Please find all lines containing "computer" in the listing below and copy them.

***** Data section

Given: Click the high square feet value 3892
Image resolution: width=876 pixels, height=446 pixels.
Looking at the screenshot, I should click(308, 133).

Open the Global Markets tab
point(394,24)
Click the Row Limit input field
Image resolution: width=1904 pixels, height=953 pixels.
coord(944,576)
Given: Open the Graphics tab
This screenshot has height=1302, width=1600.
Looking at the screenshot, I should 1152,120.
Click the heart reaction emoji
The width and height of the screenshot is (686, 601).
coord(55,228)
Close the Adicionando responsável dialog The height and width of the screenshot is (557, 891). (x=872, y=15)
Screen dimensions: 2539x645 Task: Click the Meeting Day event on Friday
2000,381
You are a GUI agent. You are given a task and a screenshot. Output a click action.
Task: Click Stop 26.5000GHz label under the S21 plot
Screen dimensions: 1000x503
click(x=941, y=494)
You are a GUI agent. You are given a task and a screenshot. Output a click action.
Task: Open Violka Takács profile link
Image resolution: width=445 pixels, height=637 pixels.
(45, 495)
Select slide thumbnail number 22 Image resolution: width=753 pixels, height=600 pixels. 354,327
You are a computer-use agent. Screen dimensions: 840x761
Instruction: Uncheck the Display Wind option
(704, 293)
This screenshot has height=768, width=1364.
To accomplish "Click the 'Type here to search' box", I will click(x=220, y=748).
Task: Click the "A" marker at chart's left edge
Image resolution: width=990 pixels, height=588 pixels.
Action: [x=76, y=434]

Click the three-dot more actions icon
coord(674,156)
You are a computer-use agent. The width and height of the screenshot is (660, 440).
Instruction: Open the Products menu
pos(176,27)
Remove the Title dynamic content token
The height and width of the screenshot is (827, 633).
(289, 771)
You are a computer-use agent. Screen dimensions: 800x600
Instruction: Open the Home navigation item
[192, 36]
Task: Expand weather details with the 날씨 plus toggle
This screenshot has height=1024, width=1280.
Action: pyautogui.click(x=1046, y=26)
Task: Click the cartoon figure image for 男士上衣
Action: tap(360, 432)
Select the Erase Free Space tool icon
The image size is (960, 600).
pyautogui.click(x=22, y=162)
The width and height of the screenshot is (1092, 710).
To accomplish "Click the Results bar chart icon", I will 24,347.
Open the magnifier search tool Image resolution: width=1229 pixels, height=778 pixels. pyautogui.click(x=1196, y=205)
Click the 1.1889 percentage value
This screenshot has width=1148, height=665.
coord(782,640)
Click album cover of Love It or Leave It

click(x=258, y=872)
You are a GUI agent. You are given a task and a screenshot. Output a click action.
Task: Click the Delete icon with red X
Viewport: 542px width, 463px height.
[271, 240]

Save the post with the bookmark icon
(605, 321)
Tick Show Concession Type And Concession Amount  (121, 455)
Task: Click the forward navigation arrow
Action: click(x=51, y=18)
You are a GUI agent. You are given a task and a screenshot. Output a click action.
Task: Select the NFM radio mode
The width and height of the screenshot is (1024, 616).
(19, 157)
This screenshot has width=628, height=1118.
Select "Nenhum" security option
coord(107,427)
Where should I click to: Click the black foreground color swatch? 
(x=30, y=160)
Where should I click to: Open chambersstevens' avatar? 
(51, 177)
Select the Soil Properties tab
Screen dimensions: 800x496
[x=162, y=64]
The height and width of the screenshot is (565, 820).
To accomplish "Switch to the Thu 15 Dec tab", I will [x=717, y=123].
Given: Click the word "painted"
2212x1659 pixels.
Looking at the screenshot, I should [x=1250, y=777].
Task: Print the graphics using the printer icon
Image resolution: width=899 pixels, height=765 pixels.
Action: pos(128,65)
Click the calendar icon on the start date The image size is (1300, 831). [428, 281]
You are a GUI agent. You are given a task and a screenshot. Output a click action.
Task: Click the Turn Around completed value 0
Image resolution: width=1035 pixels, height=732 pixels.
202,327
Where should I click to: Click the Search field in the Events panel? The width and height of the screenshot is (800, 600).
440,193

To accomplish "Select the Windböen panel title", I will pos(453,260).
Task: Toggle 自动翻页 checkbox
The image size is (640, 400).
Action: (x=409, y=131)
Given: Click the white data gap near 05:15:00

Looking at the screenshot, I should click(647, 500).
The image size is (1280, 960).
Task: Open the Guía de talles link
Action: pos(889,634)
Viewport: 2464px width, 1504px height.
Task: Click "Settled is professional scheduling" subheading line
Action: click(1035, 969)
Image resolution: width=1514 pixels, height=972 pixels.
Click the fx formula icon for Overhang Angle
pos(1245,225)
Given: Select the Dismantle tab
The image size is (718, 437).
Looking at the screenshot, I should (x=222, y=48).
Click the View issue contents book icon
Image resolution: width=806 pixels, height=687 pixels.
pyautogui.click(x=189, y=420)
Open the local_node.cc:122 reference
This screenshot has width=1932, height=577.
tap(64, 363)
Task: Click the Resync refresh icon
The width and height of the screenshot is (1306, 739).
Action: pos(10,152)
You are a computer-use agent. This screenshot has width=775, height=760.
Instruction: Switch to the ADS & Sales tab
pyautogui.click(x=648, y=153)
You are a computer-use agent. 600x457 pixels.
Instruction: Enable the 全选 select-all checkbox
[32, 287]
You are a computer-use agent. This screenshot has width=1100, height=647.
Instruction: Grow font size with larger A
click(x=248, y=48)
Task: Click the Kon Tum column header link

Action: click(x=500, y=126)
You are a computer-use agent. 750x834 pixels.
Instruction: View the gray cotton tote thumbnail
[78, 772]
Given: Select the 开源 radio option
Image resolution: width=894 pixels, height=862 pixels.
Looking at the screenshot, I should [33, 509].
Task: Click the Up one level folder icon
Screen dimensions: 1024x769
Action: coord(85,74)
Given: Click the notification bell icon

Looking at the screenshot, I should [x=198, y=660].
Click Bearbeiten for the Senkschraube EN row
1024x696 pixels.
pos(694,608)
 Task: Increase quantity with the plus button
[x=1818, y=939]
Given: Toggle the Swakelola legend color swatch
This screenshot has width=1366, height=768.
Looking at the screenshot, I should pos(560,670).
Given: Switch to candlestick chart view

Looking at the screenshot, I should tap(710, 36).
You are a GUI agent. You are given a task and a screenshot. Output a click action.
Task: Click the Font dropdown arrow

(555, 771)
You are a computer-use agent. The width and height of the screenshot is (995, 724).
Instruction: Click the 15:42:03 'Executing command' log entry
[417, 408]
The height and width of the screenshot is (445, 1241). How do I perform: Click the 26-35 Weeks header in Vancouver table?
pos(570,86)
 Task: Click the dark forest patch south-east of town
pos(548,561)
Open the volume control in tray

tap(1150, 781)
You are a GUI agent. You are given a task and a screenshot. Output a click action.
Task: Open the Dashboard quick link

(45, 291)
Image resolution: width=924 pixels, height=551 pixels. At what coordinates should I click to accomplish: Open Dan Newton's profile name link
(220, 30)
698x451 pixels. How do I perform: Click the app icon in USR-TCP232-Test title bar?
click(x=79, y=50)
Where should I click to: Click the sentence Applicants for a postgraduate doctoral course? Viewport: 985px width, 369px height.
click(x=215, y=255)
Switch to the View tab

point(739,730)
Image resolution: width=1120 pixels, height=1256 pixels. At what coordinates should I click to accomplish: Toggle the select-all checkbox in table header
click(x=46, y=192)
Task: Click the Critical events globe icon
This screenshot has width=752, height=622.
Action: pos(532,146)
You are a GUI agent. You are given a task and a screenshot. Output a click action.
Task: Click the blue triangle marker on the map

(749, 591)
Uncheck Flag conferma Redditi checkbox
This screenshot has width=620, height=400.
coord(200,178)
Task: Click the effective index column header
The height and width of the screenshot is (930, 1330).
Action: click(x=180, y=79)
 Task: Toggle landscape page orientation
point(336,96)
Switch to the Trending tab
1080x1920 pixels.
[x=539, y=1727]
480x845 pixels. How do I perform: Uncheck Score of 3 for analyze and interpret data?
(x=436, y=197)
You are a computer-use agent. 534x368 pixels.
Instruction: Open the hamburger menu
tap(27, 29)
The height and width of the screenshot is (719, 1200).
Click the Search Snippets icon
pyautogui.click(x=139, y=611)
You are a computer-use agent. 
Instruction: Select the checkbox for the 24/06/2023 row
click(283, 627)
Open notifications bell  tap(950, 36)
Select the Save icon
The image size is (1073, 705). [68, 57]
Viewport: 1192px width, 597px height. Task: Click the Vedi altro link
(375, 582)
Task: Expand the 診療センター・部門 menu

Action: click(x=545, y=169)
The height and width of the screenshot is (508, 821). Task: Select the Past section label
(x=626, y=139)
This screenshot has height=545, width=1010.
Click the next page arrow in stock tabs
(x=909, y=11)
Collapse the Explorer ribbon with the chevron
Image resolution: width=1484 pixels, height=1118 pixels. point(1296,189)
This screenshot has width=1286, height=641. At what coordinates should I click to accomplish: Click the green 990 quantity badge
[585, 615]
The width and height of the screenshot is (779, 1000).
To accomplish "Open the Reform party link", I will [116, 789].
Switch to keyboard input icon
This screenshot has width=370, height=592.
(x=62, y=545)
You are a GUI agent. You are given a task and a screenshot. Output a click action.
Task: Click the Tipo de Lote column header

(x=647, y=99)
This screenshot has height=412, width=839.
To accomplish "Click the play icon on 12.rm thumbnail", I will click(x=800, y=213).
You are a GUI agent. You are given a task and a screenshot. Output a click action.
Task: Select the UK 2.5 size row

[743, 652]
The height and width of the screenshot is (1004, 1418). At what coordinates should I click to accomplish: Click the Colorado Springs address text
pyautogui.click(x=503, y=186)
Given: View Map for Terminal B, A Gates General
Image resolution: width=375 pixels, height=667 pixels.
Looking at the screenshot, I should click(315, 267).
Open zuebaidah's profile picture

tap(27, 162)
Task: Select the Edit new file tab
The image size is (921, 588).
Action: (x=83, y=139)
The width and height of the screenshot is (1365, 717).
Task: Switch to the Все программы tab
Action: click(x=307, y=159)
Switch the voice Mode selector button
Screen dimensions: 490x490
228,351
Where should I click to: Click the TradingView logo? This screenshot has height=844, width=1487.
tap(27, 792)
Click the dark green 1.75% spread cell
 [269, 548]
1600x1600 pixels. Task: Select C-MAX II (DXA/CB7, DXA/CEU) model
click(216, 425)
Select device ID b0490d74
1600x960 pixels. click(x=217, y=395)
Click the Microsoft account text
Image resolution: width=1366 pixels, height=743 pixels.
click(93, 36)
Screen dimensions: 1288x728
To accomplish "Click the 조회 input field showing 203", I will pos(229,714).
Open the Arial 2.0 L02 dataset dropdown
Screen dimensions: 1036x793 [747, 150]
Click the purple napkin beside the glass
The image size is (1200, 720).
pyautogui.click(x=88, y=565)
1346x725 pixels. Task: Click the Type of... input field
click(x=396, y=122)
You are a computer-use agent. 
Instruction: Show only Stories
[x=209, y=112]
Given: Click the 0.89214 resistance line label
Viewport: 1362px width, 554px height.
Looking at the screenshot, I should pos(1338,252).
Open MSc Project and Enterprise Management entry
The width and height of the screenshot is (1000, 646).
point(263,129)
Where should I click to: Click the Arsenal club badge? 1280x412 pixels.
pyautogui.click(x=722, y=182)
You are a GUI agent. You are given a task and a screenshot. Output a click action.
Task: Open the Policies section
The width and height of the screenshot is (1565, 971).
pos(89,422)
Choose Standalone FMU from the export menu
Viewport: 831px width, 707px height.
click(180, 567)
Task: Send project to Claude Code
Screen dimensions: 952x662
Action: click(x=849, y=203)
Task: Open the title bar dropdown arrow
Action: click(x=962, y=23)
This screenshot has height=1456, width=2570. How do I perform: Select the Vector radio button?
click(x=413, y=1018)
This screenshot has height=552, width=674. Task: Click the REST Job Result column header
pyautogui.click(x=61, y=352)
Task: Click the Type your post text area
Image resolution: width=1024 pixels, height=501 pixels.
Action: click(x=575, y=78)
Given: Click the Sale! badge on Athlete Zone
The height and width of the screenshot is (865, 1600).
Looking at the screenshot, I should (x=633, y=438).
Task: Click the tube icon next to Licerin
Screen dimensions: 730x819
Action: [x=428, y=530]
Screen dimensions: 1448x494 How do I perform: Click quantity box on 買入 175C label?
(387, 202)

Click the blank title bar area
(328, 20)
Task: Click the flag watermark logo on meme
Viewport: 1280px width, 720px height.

**********

▶ **Answer area**
You are a computer-use agent. Screen dimensions: 840x761
You are a computer-use agent. The width and height of the screenshot is (660, 440).
You are a computer-use agent. Screen dimensions: 800x600
You are a computer-use agent. This screenshot has width=775, height=760.
You are a computer-use agent. 600x457 pixels.
You are a computer-use agent. This screenshot has width=1100, height=647.
You are a computer-use agent. 750x834 pixels.
You are a computer-use agent. The width and height of the screenshot is (995, 724).
You are a computer-use agent. 534x368 pixels.
You are a computer-use agent. 
You are a computer-use agent. 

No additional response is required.